DC’s “42nd Street” just three blocks from the Executive Mansion

… what happens to the minds of the power elite who see all of these monuments at their command – the vast sweep of parks, White House tucked into one corner, Washington and Lincoln memorials in the middle, the Capitol on the other? A new Rome!

(encounter with York, Pa, and its oldness in rolling farmland)

Levi-Dev: When you try to find shortcuts to your meditation practice, you will miss some of the most delicious & precious steps in your spiritual growth.

In Japanese, prajana means wisdom!

~*~

Goddess Lakshmi , in an image from Hhite at Wikimedia Commons.

Swami Lakshmy: I tell you India is a civilized country.

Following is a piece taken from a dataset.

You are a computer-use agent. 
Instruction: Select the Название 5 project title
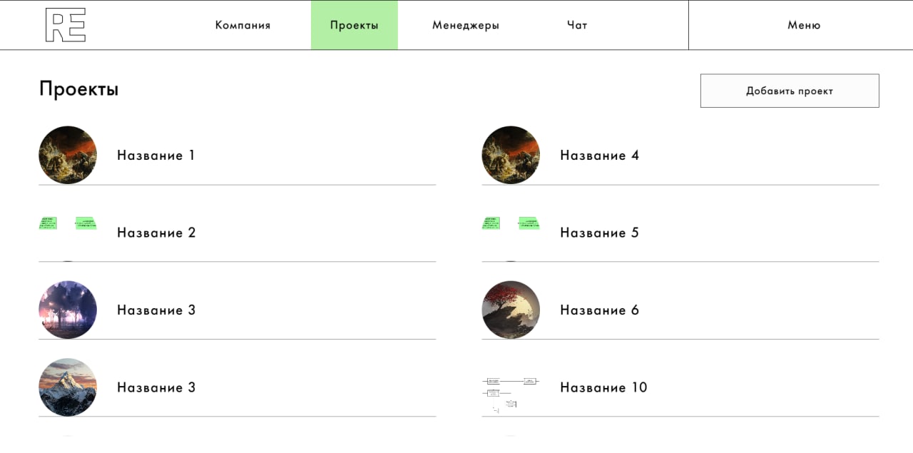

America is uncivilized India is civilized because you can walk the streets at night without fear. You cannot walk the streets of an American city at night without fear. America is an uncivilized country because we do not respect human life, because we are a fearful people.

The falcon rips the wayward rabbit but cannot stop the cloud.

How do you write down the sound of your laugh, the taste of your smile?

Appenzell Lutheran, Reeders Methodist. Our neighbors.

Deer Park
Where Buddha sat
dogs now bark

The Swami/Levi relationship / mother/son oedipal stuff, statistically more aberrant than the homosexuality she calls sick? I judge, too!

Fern: Sometimes I wish I had known you before you came to the camp. You must have been pretty fascinating.

Swami: You write like the Wall Street Journal: very well but not colorful.

Beatrice: “It’s amazing how everyone has changed in a year. I wouldn’t have believed such a change is truly possible if I hadn’t seen it in the people at the ashram. Everyone is so much more remote, distant.”

[Incinerated]

~*~

From Spiralbound Yoga, with commentary from now.